▶ Selected extract
Today Show contributor and food blogger Siri Daly first fell in love with food during her Minnesota youth.
“When you’re cold and stuck indoors, you eat!” she writes in her new cookbook Siriously Delicious. “You gather kinfolk around a warm hearthstone and prepare comforting, soulful meals.”
The pun-loving author—who’s back in town on Thursday, May 10 for a cookbook signing at Magers & Quinn—has a simple kitchen philosophy: “Don’t take it so Siri-ously!” Her recipes focus on fuss-free comfort food that even novices can master. From egg-in-a-hole avocado toast to grilled cheese roll-ups to cookie butter truffles, Daly’s recipes strike a balance between kid-friendly and sophisticated cuisine.
The 37-year-old self-taught cook is also the wife of Carson Daly (host of The Voice and co-host of Today) and the mother of their three children, all of whom feature prominently in full-color photographs of recipe prep in the book. Daly also included some Throwback Thursday-worthy pics from her childhood of herself trick-or-treating (with the caption “please note the snow boots, thanks Minnesota”), dyeing Easter eggs with her mother, and making cookies with her grandmother.
“I loved growing up there. It’s where all my childhood memories are,” says Daly, who lived in Eagan from fourth grade through high school. “What I loved the most about Minnesota is how down-to-earth everybody is and how everything is a little slower. People are more present in their lives. They take more time to enjoy life. We spent a lot of time together in the kitchen growing up. We had lots of family over and would gather and make meals together. That really defined what I love about food and how I cook.”
Daly left Minnesota to attend the University of Wisconsin, then moved to California, where she worked in television. Shortly after the birth of her son in 2009, she started the Siriously Delicious food blog that served as a creative outlet, a storytelling platform, and a way to keep track of the recipes she made. Writing a cookbook was always in the back of Daly’s mind, but it wasn’t until two of her children were in elementary school in the family’s new home state of New York that she had the time to work on one.
“I’m a busy mom and I relate a lot to busy lifestyles in general, whether you have kids or not,” she says. “I wanted to write a book that people found simple and approachable. I wanted the recipes to be very adaptable, whether it’s picky eaters or allergies. I wanted it to be delicious and very balanced because I don’t like to deprive myself of indulgences. Life is all about balance to me, and enjoying the treats as well as the happy hour cocktails with all the nutritional meals. And, again, I wanted to tell a story.”
And tell stories she does. Every recipe is prefaced with a heartwarming anecdote, funny tale, or amusing blurb about the recipe’s origins. “As a kid, if I ever found myself at a breakfast buffet, I would usually eat close to 10 pieces of bacon. Who let this happen? Where were my parents?” she writes opposite an insanely alluring photograph of brown sugar peppered bacon. Ahead of a recipe for spiced pumpkin pancakes with vanilla whipped cream, she confesses: “There is only one food that I cannot stand, and that food is pumpkin pie. Yep, I know, it’s like I’m not even an American human being.” She traces her dark chocolate croissant bread pudding recipe to a school trip she took to France at age 16 and credits her husband Carson as the man behind her “pizzadillas.”

▶ Short task
Pick up the article above about Siri Daly and her cookbook after its last sentence and continue it.

▶ Data shown
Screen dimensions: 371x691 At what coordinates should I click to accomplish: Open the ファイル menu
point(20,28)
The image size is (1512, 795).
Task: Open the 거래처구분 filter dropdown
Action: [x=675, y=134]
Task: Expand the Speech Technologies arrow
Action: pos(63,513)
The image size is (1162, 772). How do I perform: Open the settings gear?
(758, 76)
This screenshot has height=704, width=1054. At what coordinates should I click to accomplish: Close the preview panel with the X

--

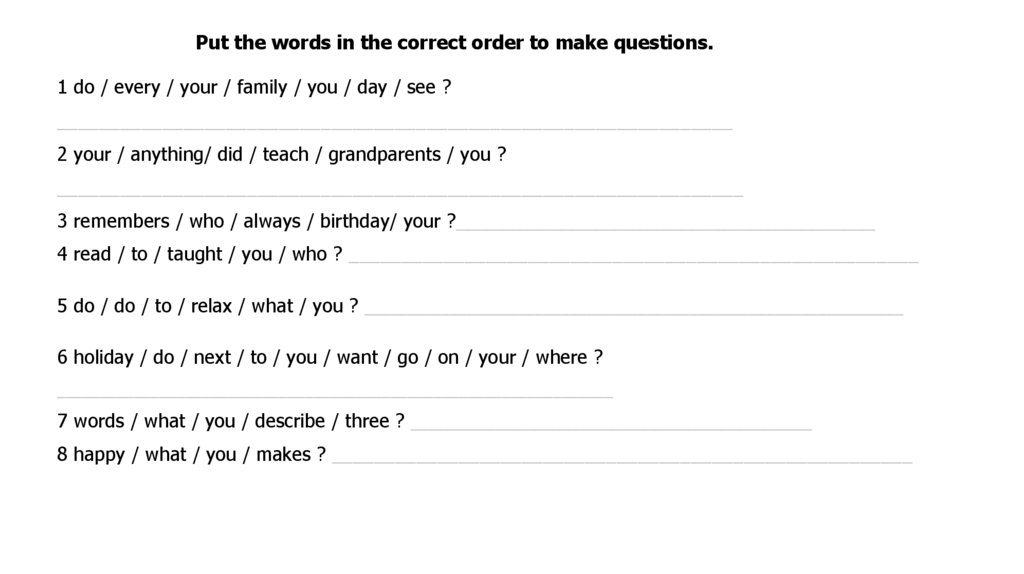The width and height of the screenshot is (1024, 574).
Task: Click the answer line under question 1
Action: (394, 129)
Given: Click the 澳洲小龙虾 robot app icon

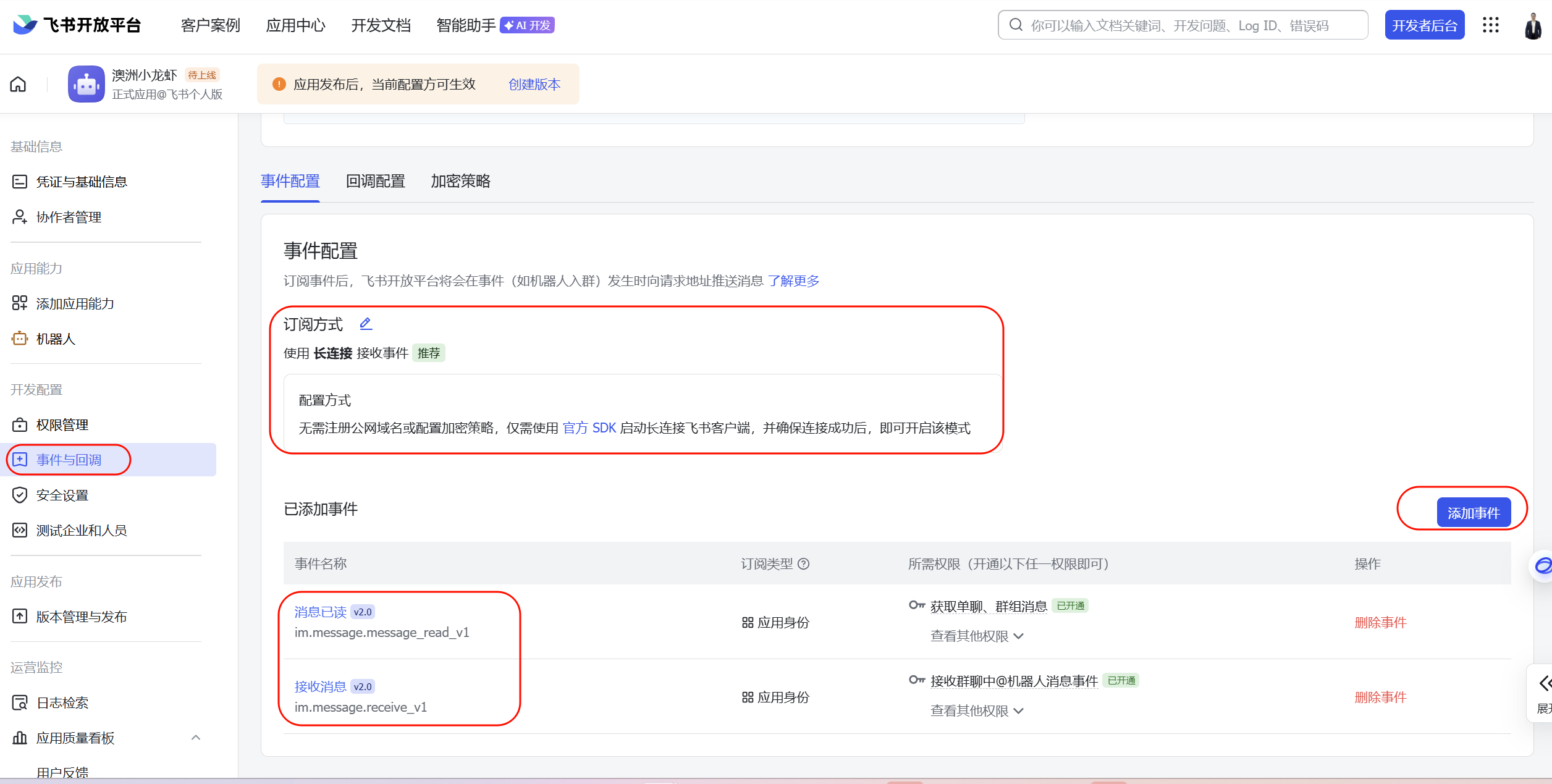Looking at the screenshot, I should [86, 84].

==

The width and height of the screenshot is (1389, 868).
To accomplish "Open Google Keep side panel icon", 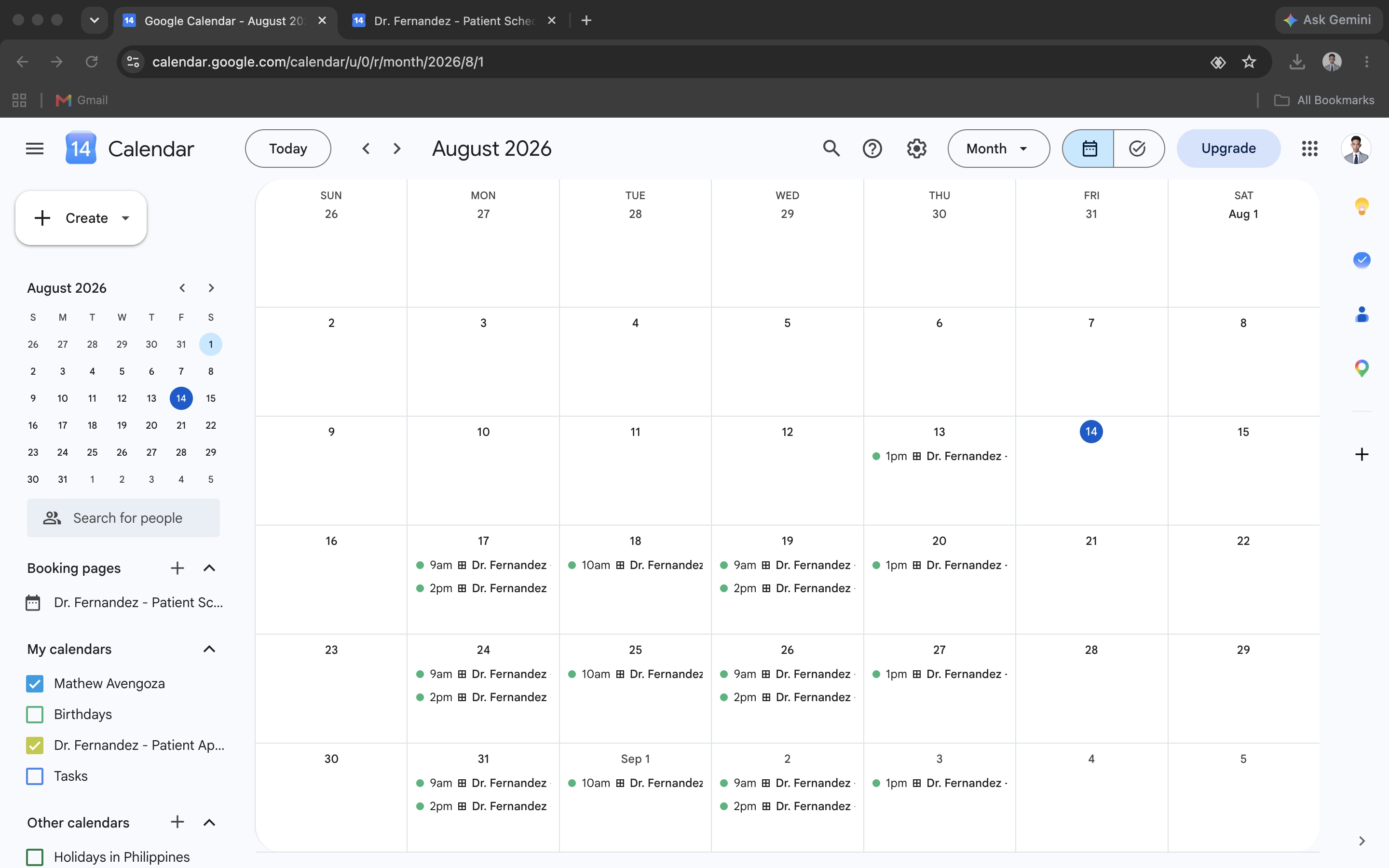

▶ Result below
“I write with a sense of humor,” she says. “I wanted it to be enjoyable for people to read, even if they’re not big cooks themselves. I hope people get a little laugh while reading it.”
There is the occasional solemn tone to Siriously Delicious, as Daly honors loved ones lost in her recipes as well. While writing the cookbook, her mother-in-law and father-in-law both passed away. “It was hard for me to find my voice when there was a lot of sadness around me,” Daly admits. “But at the same time, I think it made the book even more profound. I share a lot of recipes and stories in there from my mother-in-law and father-in-law as well as my family.”
Daly’s mother’s influence is evident on the inclusion of tuna casserole in the cookbook. “There’s something about a hot casserole dish that is so comforting to me,” Daly says. Her mother made what they called “tuna casserola” once a week and it quickly became Daly’s favorite. “She did it the old-school way with a can of cream of mushroom soup and a bag of potato chips crushed on top.”
As an adult, Daly altered the recipe to include orecchiette and fried leeks. “I’m not a fan of intimidating, complicated recipes. I love simple, approachable, adaptable recipes that are like the people of Minnesota: down to earth and not fussy,” she says.
Another favorite recipe of Daly’s is meatloaf, a food that “can get such a bad rap because people think of it as an old-school food that their grandma used to make and that it’s flavorless and bland,” she says. Daly solves that by basting her take with a tangy glaze that keeps the meat moist. She recommends using the leftovers to make meatloaf sandwiches with mayo.
Throughout the cookbook, Daly includes tips on how to make recipes more kid-friendly, quicker, healthier, or fancier if you’re entertaining. She won’t be offended if you jettison some of her ideas or don’t make the whole shebang. When making crispy chicken paillard for her family, for example, she already knows her five-year-old and three-year-old daughters will skip the arugula salad it’s meant to be served on and go straight for the chicken. “It’s a great meal that you can pick things from and feed your whole family without turning into a short-order cook,” she says.
The point, after all, is to overcome food ruts, limit the amount of last-minute boxed macaroni-and-cheese dinners, and share a home-cooked meal with your loved ones.
“Both Carson and I grew up where we did try as much as possible to eat with our families, so it’s still something we make a priority in our lives,” Daly says. “Even if you do it just two or three times a week, it’s so important to check in and gather and decompress. It’s the perfect opportunity to connect with your kids, your husband, or whoever it is that you have over. Hopefully it’s something people still prioritize.”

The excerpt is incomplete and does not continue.